The analysts at Roth/MKM believe that gas-focused exploration and production companies (E&Ps) present a more compelling investment opportunity in the near term. This assessment follows the recent announcement by OPEC+ on April 3, 2025, declaring their intention to ramp up production starting May 1.
In support of the upgrade, Roth/MKM analysts cited the competitive edge that natural gas companies may have, given the changing landscape in global energy production. The slight increase in the price target from $41 to $42 reflects a 2% enhancement and is based on a valuation multiple of 6.5 times the 2026 discounted cash flow, assuming a Henry Hub gas price of $3.75.
The analysts' commentary provided a clear rationale for their decision: "We are upgrading shares of RRC from Neutral to Buy as we think gas focused E&Ps are going to be more attractive than oil focused E&Ps in the near term given the announcement from OPEC+ on April 3 that the group plans to begin aggressively increasing production starting on May 1."
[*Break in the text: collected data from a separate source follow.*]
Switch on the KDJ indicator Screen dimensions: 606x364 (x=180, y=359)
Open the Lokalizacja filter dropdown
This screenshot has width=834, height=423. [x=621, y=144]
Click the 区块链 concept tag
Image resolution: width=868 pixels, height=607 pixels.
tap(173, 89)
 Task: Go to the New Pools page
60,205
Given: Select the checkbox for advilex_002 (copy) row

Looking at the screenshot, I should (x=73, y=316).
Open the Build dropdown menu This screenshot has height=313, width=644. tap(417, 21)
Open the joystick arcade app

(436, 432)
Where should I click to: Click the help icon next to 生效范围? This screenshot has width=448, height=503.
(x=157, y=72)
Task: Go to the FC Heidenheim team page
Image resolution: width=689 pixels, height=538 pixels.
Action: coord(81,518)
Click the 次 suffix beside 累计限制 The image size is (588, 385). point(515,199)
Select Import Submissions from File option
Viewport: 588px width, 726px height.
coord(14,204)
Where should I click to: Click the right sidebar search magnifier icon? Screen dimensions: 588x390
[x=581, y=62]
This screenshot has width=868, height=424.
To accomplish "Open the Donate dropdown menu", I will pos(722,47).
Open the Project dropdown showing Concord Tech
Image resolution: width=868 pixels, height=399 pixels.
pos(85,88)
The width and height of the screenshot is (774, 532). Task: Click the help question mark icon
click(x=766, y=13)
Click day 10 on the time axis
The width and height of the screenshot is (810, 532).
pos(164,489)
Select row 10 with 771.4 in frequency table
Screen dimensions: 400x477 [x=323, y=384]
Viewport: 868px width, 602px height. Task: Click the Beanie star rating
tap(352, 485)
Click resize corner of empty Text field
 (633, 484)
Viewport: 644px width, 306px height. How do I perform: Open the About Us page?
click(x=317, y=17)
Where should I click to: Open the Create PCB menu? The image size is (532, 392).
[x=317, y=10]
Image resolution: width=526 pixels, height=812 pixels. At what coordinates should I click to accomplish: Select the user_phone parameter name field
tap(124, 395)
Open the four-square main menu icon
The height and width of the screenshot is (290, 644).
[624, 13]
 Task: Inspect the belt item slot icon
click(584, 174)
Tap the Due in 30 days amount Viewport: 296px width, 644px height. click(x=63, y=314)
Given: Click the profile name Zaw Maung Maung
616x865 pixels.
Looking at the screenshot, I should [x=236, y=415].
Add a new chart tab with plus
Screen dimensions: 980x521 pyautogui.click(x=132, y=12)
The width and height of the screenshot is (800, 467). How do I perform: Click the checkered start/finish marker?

Range Resources Corporation, with its upgraded status and new price target, now reflects Roth/MKM's positive outlook on the natural gas sector in the face of impending OPEC+ production increases. The firm's analysis suggests a strategic positioning for Range Resources as the market anticipates the shift in production dynamics. With a market capitalization of $8.09 billion and EBITDA of $776.39 million, InvestingPro analysis indicates the stock is currently trading at fair value. Subscribers can access over 10 additional ProTips and a comprehensive Pro Research Report for deeper insights into RRC's financial health and market position.
In other recent news, Range Resources Corporation has announced a 12.5% increase in its quarterly dividend, raising it to $0.09 per share, which translates to an annualized dividend of $0.36. This decision reflects the company's commitment to delivering value to shareholders. Additionally, Morgan Stanley (NYSE:MS) has upgraded Range Resources' stock rating from Underweight to Equalweight, raising the price target to $49.00. This upgrade is attributed to the company's capital-efficient production growth strategy and stronger natural gas prices. Meanwhile, Moody's has upgraded Range Resources' Corporate Family Rating to Ba1, citing the company's solid operational performance and improved financial flexibility.
Mizuho (NYSE:MFG) Securities has adjusted its price target for Range Resources to $45.00 from $47.00 but maintains an Outperform rating. The firm's analysts have factored in broader industry developments and marketing advantages in their revised financial model. Benchmark analysts have maintained a Hold rating for Range Resources, forecasting an earnings per share of $0.92 for the first quarter, which surpasses consensus estimates. The analysts attribute this to favorable post-hedge gas realizations and gains from swaps. These developments highlight the company's strategic focus on financial stability and growth in the volatile energy market.